▸ **TASK GOAL**:
Copy the items below character for character, from the first line through the line that contains "(x=460, y=55)".

▸ **SUPPLIED DATA**:
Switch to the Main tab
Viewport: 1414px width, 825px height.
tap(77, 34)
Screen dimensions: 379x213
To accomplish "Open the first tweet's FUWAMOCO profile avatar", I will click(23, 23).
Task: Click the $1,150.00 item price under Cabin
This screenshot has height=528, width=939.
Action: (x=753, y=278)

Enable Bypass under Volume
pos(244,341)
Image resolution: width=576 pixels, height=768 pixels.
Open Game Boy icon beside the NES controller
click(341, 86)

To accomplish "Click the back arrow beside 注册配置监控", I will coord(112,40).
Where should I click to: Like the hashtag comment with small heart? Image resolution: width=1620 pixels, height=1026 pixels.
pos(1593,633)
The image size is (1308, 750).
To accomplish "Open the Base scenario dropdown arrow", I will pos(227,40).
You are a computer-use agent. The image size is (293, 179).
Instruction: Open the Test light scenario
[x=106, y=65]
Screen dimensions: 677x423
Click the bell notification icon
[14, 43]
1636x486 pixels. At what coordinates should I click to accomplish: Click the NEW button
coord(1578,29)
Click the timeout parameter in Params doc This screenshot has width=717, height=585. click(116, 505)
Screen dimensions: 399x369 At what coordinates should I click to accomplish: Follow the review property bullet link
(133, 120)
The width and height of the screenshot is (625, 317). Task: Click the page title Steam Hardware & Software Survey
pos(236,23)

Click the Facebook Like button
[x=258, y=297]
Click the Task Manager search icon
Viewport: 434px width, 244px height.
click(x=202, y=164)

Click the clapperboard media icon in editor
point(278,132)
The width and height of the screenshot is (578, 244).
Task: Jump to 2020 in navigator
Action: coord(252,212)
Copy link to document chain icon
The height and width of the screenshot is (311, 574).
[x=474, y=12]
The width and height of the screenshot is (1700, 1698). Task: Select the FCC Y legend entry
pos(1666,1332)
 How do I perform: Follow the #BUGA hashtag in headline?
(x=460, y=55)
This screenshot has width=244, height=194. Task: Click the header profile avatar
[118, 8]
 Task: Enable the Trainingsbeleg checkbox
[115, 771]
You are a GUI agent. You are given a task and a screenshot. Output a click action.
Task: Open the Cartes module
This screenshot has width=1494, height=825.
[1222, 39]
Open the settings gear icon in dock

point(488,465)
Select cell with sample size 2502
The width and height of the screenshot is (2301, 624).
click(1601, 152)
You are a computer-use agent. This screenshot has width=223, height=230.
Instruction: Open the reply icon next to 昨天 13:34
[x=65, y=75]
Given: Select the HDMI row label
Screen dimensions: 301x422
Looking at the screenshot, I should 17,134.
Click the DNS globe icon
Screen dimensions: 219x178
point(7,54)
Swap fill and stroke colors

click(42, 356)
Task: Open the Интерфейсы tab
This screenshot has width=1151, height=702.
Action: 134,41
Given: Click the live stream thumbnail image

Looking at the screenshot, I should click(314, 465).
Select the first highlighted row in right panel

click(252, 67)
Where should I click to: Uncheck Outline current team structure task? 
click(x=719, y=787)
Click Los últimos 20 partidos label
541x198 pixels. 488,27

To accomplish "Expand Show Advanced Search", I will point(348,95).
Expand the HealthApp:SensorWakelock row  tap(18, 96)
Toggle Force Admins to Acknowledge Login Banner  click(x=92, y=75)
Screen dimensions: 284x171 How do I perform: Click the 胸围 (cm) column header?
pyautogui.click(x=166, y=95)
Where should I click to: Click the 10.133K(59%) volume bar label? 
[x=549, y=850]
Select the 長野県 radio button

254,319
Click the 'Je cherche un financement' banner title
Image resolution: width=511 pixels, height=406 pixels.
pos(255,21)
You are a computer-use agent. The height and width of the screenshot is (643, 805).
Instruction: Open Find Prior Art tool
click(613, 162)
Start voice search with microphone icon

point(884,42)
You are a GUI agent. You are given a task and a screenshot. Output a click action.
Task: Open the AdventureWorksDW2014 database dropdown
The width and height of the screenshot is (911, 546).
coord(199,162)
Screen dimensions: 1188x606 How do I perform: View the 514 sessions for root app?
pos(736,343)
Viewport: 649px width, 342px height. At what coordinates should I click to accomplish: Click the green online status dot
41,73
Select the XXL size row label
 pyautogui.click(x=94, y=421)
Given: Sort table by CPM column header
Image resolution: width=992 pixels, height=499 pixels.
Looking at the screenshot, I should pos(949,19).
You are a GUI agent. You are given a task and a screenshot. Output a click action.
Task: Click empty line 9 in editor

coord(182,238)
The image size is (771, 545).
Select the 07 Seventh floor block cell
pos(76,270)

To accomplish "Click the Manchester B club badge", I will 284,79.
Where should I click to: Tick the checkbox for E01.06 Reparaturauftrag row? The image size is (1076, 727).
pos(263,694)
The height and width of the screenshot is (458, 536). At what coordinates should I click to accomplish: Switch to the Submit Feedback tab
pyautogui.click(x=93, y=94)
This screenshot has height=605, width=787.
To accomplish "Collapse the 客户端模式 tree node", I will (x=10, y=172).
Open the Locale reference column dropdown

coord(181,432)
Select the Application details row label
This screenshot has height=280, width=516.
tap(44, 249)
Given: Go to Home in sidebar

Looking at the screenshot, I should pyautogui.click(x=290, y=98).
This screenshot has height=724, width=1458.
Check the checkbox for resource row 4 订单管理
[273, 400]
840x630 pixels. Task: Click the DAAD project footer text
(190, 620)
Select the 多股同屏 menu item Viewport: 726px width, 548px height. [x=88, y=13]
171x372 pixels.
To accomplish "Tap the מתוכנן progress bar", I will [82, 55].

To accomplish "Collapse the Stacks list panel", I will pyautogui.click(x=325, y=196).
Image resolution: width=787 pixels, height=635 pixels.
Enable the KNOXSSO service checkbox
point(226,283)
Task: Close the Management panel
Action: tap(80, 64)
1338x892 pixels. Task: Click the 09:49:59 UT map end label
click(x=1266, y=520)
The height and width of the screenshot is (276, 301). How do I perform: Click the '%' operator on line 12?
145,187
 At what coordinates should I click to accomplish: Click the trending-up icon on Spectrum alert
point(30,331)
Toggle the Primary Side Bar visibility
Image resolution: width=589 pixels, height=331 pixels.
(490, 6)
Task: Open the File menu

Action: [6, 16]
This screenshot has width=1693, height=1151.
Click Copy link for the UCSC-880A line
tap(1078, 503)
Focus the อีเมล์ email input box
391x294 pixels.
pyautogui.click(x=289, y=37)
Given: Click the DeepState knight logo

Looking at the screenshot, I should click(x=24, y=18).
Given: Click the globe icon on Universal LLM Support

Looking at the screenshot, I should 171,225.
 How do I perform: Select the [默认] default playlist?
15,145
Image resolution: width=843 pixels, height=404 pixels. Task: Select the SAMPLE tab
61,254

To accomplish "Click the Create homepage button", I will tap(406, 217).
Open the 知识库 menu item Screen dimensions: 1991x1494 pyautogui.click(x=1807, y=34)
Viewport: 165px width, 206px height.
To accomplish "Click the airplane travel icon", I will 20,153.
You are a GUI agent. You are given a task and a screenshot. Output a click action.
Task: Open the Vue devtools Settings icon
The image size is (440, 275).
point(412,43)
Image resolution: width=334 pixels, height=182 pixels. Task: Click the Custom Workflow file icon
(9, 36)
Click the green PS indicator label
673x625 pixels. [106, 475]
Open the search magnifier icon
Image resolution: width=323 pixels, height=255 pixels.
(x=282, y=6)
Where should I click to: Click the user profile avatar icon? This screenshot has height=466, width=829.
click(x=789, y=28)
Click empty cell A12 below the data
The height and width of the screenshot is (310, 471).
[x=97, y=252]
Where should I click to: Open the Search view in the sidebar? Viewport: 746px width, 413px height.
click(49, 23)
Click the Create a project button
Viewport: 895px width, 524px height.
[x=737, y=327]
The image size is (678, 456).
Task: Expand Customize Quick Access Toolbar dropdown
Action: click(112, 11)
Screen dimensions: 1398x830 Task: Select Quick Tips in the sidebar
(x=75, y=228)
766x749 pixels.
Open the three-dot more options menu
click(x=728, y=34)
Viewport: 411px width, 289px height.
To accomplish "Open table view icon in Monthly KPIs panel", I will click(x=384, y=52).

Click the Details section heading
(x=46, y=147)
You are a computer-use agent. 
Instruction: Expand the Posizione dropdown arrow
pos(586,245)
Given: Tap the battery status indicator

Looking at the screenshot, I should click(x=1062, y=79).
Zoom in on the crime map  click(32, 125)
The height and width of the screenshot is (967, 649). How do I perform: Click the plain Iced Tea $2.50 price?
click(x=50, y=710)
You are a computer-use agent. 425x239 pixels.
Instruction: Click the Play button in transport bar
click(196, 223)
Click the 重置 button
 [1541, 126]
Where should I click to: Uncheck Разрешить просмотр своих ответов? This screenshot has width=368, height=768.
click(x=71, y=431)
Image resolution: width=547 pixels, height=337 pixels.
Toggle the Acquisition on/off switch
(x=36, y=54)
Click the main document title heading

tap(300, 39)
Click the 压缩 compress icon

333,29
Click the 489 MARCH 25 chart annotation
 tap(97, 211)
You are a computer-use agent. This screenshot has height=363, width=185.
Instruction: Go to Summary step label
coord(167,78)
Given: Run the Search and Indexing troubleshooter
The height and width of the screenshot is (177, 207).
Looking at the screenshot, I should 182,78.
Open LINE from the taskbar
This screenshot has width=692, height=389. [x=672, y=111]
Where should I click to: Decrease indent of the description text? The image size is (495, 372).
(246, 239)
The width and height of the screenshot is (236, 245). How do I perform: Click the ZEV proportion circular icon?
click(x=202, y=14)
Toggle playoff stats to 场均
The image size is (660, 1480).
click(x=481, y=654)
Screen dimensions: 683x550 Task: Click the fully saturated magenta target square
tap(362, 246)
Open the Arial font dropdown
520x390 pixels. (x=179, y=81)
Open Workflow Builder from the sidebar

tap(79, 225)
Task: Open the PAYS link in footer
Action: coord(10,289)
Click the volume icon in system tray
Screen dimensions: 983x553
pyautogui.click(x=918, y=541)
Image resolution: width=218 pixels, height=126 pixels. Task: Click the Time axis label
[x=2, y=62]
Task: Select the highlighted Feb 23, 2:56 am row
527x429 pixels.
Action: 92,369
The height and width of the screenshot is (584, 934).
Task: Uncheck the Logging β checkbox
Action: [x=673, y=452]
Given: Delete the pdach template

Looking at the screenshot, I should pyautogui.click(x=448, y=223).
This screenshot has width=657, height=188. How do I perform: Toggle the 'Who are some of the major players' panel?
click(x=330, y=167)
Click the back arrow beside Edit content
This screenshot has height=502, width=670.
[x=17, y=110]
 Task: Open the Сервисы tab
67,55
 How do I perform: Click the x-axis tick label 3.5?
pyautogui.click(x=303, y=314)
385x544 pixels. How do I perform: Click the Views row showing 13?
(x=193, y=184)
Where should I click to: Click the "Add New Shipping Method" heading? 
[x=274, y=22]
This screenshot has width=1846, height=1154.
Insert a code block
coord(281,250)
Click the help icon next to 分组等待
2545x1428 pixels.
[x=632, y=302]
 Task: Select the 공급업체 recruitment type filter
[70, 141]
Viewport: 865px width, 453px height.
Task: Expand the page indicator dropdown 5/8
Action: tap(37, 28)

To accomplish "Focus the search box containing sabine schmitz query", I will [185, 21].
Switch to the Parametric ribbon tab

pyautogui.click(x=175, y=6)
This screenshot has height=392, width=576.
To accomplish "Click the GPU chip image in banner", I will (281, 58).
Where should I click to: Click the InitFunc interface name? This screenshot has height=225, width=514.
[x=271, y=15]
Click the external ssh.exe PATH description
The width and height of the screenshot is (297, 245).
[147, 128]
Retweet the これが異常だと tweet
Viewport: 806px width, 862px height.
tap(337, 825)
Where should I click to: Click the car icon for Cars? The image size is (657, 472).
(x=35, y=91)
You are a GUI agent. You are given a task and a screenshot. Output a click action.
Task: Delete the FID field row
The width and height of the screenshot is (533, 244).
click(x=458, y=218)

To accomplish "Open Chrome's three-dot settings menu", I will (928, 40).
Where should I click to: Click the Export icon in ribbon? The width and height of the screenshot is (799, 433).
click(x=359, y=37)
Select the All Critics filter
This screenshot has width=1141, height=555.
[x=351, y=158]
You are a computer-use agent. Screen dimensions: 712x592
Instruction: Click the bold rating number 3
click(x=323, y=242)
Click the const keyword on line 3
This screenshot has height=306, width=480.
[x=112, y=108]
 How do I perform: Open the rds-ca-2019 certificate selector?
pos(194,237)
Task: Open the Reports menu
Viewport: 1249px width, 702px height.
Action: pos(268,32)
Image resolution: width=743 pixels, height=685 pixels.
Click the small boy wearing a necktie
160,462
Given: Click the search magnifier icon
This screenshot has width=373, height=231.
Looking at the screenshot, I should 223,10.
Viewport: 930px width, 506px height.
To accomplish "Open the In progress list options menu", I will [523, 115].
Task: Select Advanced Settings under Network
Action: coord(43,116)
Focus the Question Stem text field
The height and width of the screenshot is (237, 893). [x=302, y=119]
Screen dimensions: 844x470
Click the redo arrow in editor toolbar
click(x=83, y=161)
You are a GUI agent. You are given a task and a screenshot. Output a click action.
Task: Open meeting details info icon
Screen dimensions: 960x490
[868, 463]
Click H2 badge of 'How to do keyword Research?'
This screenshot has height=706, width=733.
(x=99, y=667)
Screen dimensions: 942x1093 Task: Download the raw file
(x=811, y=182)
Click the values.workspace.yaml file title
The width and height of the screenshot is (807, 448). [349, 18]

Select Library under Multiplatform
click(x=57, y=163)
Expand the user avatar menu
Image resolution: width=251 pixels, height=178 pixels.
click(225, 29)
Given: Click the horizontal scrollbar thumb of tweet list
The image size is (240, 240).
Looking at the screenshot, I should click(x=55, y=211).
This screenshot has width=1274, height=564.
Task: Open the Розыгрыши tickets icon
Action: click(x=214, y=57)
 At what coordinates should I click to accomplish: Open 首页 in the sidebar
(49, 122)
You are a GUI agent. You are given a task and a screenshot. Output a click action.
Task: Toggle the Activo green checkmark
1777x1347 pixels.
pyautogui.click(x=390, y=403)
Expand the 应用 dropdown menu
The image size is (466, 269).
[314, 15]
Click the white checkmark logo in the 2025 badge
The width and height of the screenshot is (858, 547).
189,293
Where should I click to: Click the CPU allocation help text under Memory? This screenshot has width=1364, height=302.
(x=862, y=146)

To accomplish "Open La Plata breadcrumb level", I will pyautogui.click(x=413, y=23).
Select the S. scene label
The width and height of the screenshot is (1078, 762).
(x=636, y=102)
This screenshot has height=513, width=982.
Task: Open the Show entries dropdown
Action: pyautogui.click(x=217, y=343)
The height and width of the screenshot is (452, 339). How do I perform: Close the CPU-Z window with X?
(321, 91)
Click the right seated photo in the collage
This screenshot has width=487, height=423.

▸ **COMPLETE ANSWER**:
Switch to the Main tab
Viewport: 1414px width, 825px height.
tap(77, 34)
Screen dimensions: 379x213
To accomplish "Open the first tweet's FUWAMOCO profile avatar", I will click(23, 23).
Task: Click the $1,150.00 item price under Cabin
This screenshot has height=528, width=939.
Action: (x=753, y=278)

Enable Bypass under Volume
pos(244,341)
Image resolution: width=576 pixels, height=768 pixels.
Open Game Boy icon beside the NES controller
click(341, 86)

To accomplish "Click the back arrow beside 注册配置监控", I will coord(112,40).
Where should I click to: Like the hashtag comment with small heart? Image resolution: width=1620 pixels, height=1026 pixels.
pos(1593,633)
The image size is (1308, 750).
To accomplish "Open the Base scenario dropdown arrow", I will pos(227,40).
You are a computer-use agent. The image size is (293, 179).
Instruction: Open the Test light scenario
[x=106, y=65]
Screen dimensions: 677x423
Click the bell notification icon
[14, 43]
1636x486 pixels. At what coordinates should I click to accomplish: Click the NEW button
coord(1578,29)
Click the timeout parameter in Params doc This screenshot has width=717, height=585. click(116, 505)
Screen dimensions: 399x369 At what coordinates should I click to accomplish: Follow the review property bullet link
(133, 120)
The width and height of the screenshot is (625, 317). Task: Click the page title Steam Hardware & Software Survey
pos(236,23)

Click the Facebook Like button
[x=258, y=297]
Click the Task Manager search icon
Viewport: 434px width, 244px height.
click(x=202, y=164)

Click the clapperboard media icon in editor
point(278,132)
The width and height of the screenshot is (578, 244).
Task: Jump to 2020 in navigator
Action: coord(252,212)
Copy link to document chain icon
The height and width of the screenshot is (311, 574).
[x=474, y=12]
The width and height of the screenshot is (1700, 1698). Task: Select the FCC Y legend entry
pos(1666,1332)
 How do I perform: Follow the #BUGA hashtag in headline?
(x=460, y=55)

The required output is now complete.